Merkez Bankası’nın eylem planı

MERKEZ Bankası yönetimi ekonomi, para politikaları ve yönetim alanında literatüre yaptığı katkılara devam ediyor.

Merkez Bankası dün bir açıklama yaparak, Çarşamba günü Enflasyon Raporu’nu açıklayacağını hatırlatırken, Başkan Erdem Başçı’nın bu raporla birlikte “Türk lirasının değerini önemli ölçüde güçlendirecek”, fiyat istikrarı, faiz politikası, döviz rezerv politikası, zorunlu karşılık politikası ve finansal istikrardan oluşan, 5 maddelik bir “eylem planı” açıklayacağını söyledi.

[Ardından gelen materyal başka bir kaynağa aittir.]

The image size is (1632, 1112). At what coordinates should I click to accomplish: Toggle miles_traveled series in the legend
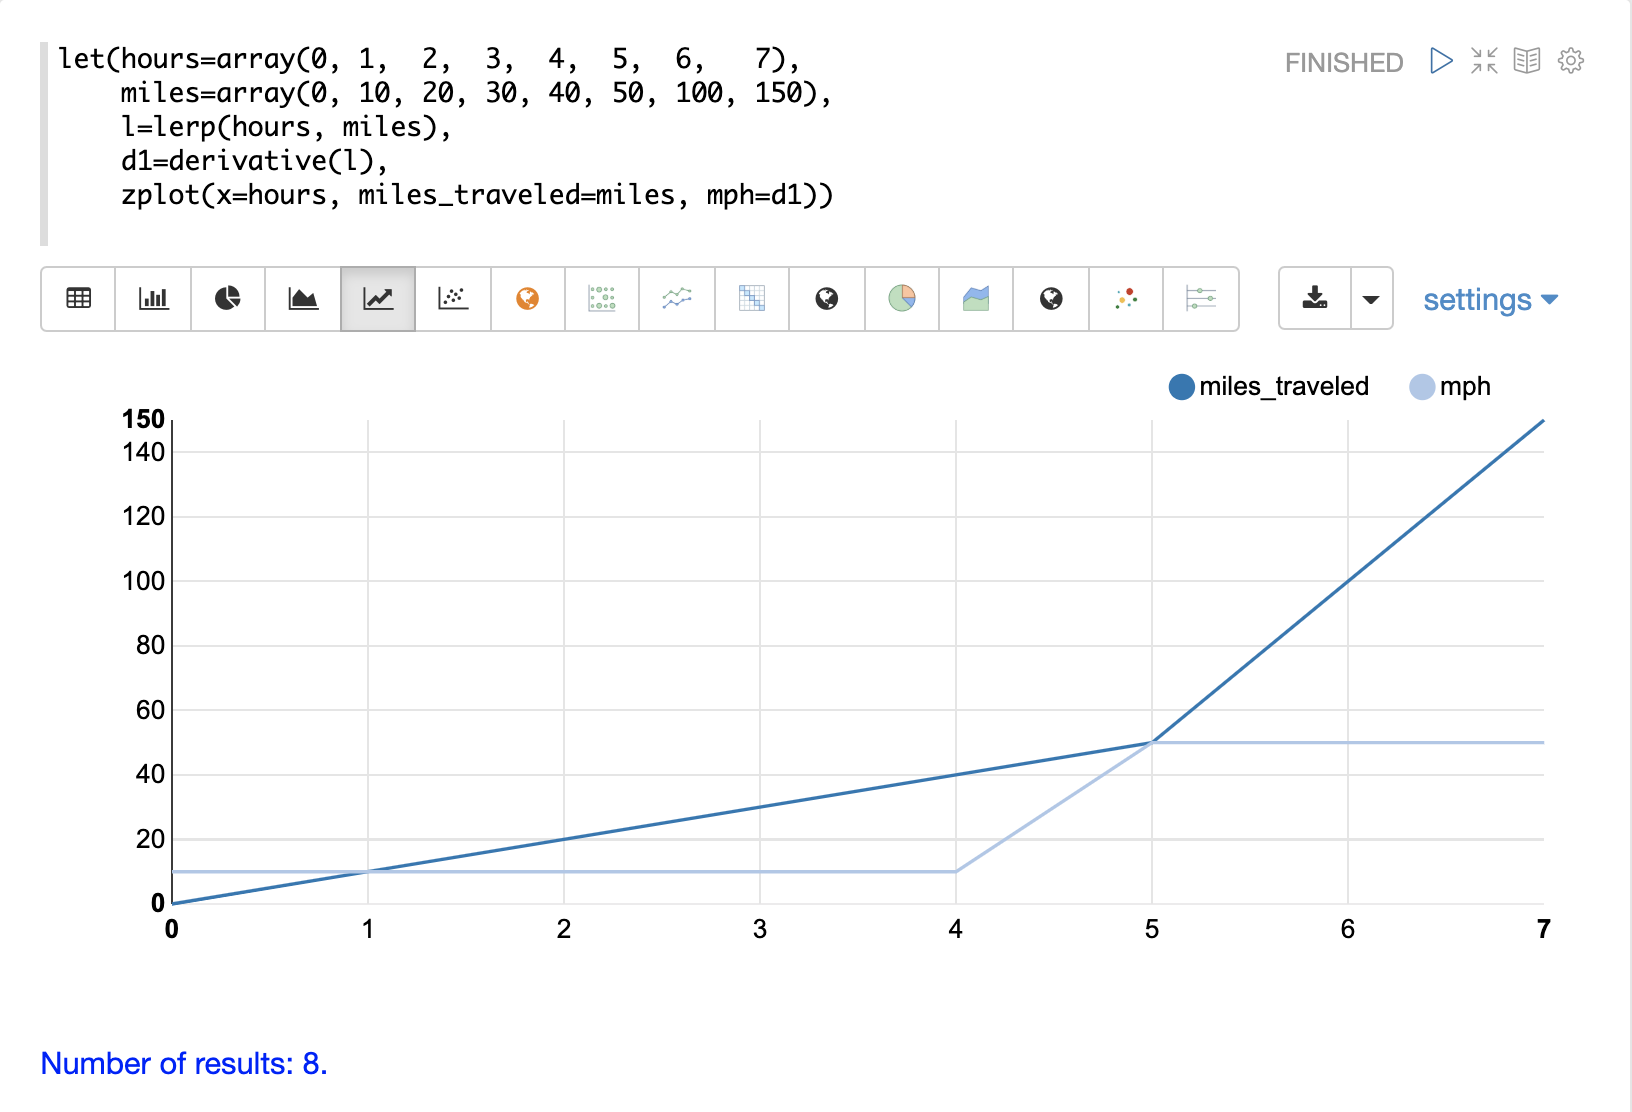[x=1269, y=387]
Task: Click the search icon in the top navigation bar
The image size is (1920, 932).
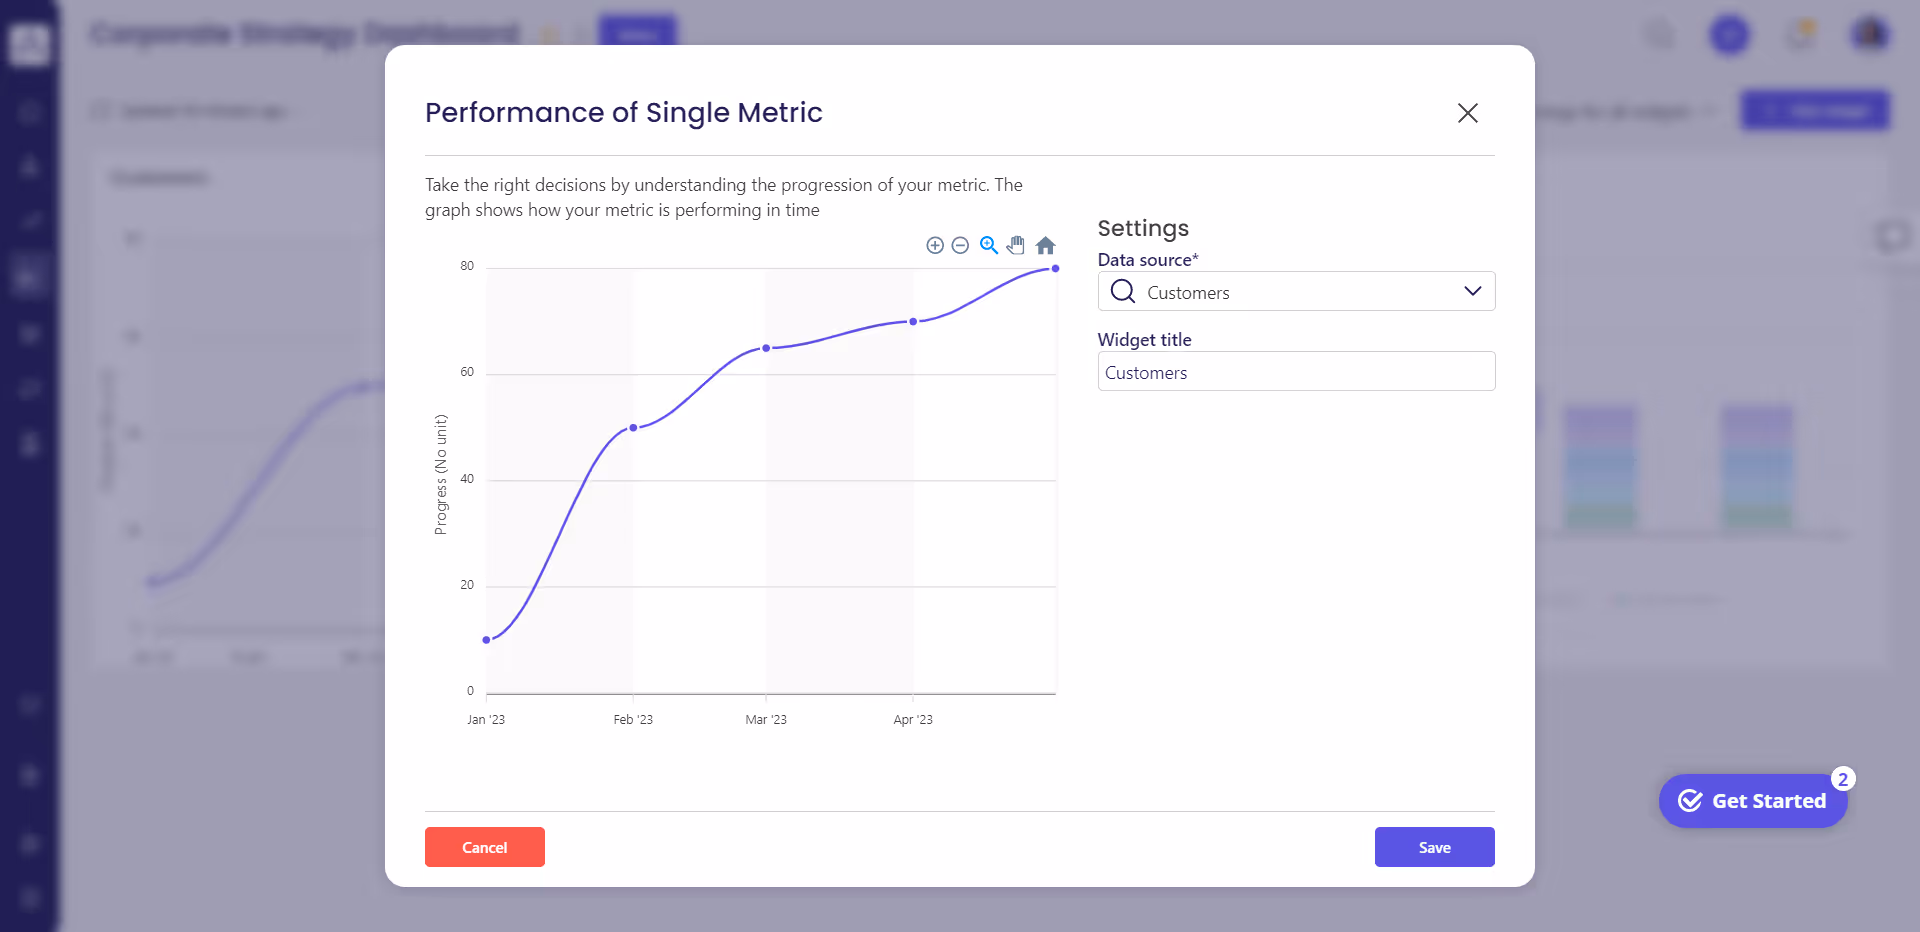Action: point(1660,35)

Merkez Bankası zaten asli görevi olan fiyat istikrarını sağlamak için elindeki araçları kullanmaz mı? Bunun için politika faizini, zorunlu karşılıkları, rezervleri kullanmaz mı? Bu işleri yapmak, bir başka deyişle eylemde bulunmak zaten görevi değil mi? Eğer değilse, Merkez Bankası’nın görevi nedir? Peki, bunların her birinin ayrı bir politika halinde açıklanmasına, hem de açıklanacağının önceden duyurulmasına neden ihtiyaç duyuyor?
Enflasyon Raporu zaten bunun için, yani geçmiş enflasyon gelişmelerini değerlendirip, ileriye dönük yapılacaklara ilişkin piyasalara sinyal vermek, yön göstermek için hazırlanmıyor mu?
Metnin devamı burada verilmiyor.